**Problem details:**
Copy every one of the entries below word for word, changing nothing.
+++ Supplied information +++
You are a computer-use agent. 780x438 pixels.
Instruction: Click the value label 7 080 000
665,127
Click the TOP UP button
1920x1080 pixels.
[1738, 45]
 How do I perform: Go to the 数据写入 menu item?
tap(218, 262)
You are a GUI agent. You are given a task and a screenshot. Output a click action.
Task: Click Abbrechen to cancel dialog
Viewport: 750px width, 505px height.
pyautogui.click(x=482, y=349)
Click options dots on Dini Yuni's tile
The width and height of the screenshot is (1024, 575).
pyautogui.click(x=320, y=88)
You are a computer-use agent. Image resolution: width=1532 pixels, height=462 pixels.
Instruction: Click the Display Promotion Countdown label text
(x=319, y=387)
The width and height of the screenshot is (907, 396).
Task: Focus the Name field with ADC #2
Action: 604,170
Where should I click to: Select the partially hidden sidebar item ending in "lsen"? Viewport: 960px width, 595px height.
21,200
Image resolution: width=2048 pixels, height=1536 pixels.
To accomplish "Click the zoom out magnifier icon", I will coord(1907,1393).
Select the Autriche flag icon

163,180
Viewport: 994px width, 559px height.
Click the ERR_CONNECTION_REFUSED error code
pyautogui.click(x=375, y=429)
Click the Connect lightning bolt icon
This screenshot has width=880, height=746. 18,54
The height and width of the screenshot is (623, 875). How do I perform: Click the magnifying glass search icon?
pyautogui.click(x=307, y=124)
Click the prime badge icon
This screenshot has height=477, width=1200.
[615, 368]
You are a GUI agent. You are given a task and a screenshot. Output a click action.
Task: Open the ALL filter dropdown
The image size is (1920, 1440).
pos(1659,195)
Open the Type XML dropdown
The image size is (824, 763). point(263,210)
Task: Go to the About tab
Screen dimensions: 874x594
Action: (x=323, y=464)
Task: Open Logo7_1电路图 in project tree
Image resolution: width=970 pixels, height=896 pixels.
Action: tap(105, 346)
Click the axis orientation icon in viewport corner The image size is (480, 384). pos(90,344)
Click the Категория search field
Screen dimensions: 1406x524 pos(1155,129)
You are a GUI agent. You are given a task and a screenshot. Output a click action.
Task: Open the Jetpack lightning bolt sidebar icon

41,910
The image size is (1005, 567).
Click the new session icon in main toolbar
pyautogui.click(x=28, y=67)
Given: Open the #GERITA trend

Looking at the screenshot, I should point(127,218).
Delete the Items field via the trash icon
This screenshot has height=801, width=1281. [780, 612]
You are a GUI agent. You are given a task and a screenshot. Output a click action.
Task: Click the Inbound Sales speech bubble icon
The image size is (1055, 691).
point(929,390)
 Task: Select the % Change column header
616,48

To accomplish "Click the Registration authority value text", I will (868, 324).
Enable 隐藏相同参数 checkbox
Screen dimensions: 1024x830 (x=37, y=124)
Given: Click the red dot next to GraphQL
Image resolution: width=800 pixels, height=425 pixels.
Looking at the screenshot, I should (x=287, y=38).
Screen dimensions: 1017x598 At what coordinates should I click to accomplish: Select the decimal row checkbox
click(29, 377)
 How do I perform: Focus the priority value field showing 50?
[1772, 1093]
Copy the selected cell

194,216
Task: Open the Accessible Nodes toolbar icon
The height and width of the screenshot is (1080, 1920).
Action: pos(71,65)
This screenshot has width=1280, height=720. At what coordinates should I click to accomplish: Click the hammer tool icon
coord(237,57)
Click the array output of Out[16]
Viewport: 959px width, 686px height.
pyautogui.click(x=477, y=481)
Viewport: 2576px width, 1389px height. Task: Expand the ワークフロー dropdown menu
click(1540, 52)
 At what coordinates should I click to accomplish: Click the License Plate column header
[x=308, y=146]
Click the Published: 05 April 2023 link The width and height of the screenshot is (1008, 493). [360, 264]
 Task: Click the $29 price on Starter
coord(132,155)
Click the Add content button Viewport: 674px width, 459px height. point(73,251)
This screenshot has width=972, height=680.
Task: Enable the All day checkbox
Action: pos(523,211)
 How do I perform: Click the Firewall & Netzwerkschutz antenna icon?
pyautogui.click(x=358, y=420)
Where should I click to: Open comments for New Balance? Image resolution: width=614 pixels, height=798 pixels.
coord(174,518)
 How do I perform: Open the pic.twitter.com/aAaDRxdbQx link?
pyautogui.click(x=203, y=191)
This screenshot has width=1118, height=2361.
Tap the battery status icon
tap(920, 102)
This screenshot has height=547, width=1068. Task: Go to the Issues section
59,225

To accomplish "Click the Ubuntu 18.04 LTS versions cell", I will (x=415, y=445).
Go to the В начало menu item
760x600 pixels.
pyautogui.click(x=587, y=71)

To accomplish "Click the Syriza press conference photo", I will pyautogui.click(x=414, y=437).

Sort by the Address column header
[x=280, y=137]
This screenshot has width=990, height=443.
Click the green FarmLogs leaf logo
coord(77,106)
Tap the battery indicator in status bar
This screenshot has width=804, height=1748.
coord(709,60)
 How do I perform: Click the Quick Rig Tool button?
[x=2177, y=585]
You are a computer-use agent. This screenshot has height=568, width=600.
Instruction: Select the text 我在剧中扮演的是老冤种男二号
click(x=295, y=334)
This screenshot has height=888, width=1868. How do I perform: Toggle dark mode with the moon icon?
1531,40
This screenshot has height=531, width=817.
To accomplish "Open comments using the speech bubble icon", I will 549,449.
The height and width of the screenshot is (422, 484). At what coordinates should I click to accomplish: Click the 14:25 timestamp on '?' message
+++
**Exercise result:**
You are a computer-use agent. 780x438 pixels.
Instruction: Click the value label 7 080 000
665,127
Click the TOP UP button
1920x1080 pixels.
[1738, 45]
 How do I perform: Go to the 数据写入 menu item?
tap(218, 262)
You are a GUI agent. You are given a task and a screenshot. Output a click action.
Task: Click Abbrechen to cancel dialog
Viewport: 750px width, 505px height.
pyautogui.click(x=482, y=349)
Click options dots on Dini Yuni's tile
The width and height of the screenshot is (1024, 575).
pyautogui.click(x=320, y=88)
You are a computer-use agent. Image resolution: width=1532 pixels, height=462 pixels.
Instruction: Click the Display Promotion Countdown label text
(x=319, y=387)
The width and height of the screenshot is (907, 396).
Task: Focus the Name field with ADC #2
Action: 604,170
Where should I click to: Select the partially hidden sidebar item ending in "lsen"? Viewport: 960px width, 595px height.
21,200
Image resolution: width=2048 pixels, height=1536 pixels.
To accomplish "Click the zoom out magnifier icon", I will coord(1907,1393).
Select the Autriche flag icon

163,180
Viewport: 994px width, 559px height.
Click the ERR_CONNECTION_REFUSED error code
pyautogui.click(x=375, y=429)
Click the Connect lightning bolt icon
This screenshot has width=880, height=746. 18,54
The height and width of the screenshot is (623, 875). How do I perform: Click the magnifying glass search icon?
pyautogui.click(x=307, y=124)
Click the prime badge icon
This screenshot has height=477, width=1200.
[615, 368]
You are a GUI agent. You are given a task and a screenshot. Output a click action.
Task: Open the ALL filter dropdown
The image size is (1920, 1440).
pos(1659,195)
Open the Type XML dropdown
The image size is (824, 763). point(263,210)
Task: Go to the About tab
Screen dimensions: 874x594
Action: (x=323, y=464)
Task: Open Logo7_1电路图 in project tree
Image resolution: width=970 pixels, height=896 pixels.
Action: tap(105, 346)
Click the axis orientation icon in viewport corner The image size is (480, 384). pos(90,344)
Click the Категория search field
Screen dimensions: 1406x524 pos(1155,129)
You are a GUI agent. You are given a task and a screenshot. Output a click action.
Task: Open the Jetpack lightning bolt sidebar icon

41,910
The image size is (1005, 567).
Click the new session icon in main toolbar
pyautogui.click(x=28, y=67)
Given: Open the #GERITA trend

Looking at the screenshot, I should point(127,218).
Delete the Items field via the trash icon
This screenshot has height=801, width=1281. [780, 612]
You are a GUI agent. You are given a task and a screenshot. Output a click action.
Task: Click the Inbound Sales speech bubble icon
The image size is (1055, 691).
point(929,390)
 Task: Select the % Change column header
616,48

To accomplish "Click the Registration authority value text", I will (868, 324).
Enable 隐藏相同参数 checkbox
Screen dimensions: 1024x830 (x=37, y=124)
Given: Click the red dot next to GraphQL
Image resolution: width=800 pixels, height=425 pixels.
Looking at the screenshot, I should (x=287, y=38).
Screen dimensions: 1017x598 At what coordinates should I click to accomplish: Select the decimal row checkbox
click(29, 377)
 How do I perform: Focus the priority value field showing 50?
[1772, 1093]
Copy the selected cell

194,216
Task: Open the Accessible Nodes toolbar icon
The height and width of the screenshot is (1080, 1920).
Action: pos(71,65)
This screenshot has width=1280, height=720. At what coordinates should I click to accomplish: Click the hammer tool icon
coord(237,57)
Click the array output of Out[16]
Viewport: 959px width, 686px height.
pyautogui.click(x=477, y=481)
Viewport: 2576px width, 1389px height. Task: Expand the ワークフロー dropdown menu
click(1540, 52)
 At what coordinates should I click to accomplish: Click the License Plate column header
[x=308, y=146]
Click the Published: 05 April 2023 link The width and height of the screenshot is (1008, 493). [360, 264]
 Task: Click the $29 price on Starter
coord(132,155)
Click the Add content button Viewport: 674px width, 459px height. point(73,251)
This screenshot has width=972, height=680.
Task: Enable the All day checkbox
Action: pos(523,211)
 How do I perform: Click the Firewall & Netzwerkschutz antenna icon?
pyautogui.click(x=358, y=420)
Where should I click to: Open comments for New Balance? Image resolution: width=614 pixels, height=798 pixels.
coord(174,518)
 How do I perform: Open the pic.twitter.com/aAaDRxdbQx link?
pyautogui.click(x=203, y=191)
This screenshot has width=1118, height=2361.
Tap the battery status icon
tap(920, 102)
This screenshot has height=547, width=1068. Task: Go to the Issues section
59,225

To accomplish "Click the Ubuntu 18.04 LTS versions cell", I will (x=415, y=445).
Go to the В начало menu item
760x600 pixels.
pyautogui.click(x=587, y=71)

To accomplish "Click the Syriza press conference photo", I will pyautogui.click(x=414, y=437).

Sort by the Address column header
[x=280, y=137]
This screenshot has width=990, height=443.
Click the green FarmLogs leaf logo
coord(77,106)
Tap the battery indicator in status bar
This screenshot has width=804, height=1748.
coord(709,60)
 How do I perform: Click the Quick Rig Tool button?
[x=2177, y=585]
You are a computer-use agent. This screenshot has height=568, width=600.
Instruction: Select the text 我在剧中扮演的是老冤种男二号
click(x=295, y=334)
This screenshot has height=888, width=1868. How do I perform: Toggle dark mode with the moon icon?
1531,40
This screenshot has height=531, width=817.
To accomplish "Open comments using the speech bubble icon", I will 549,449.
The height and width of the screenshot is (422, 484). At what coordinates should I click to accomplish: Click the 14:25 timestamp on '?' message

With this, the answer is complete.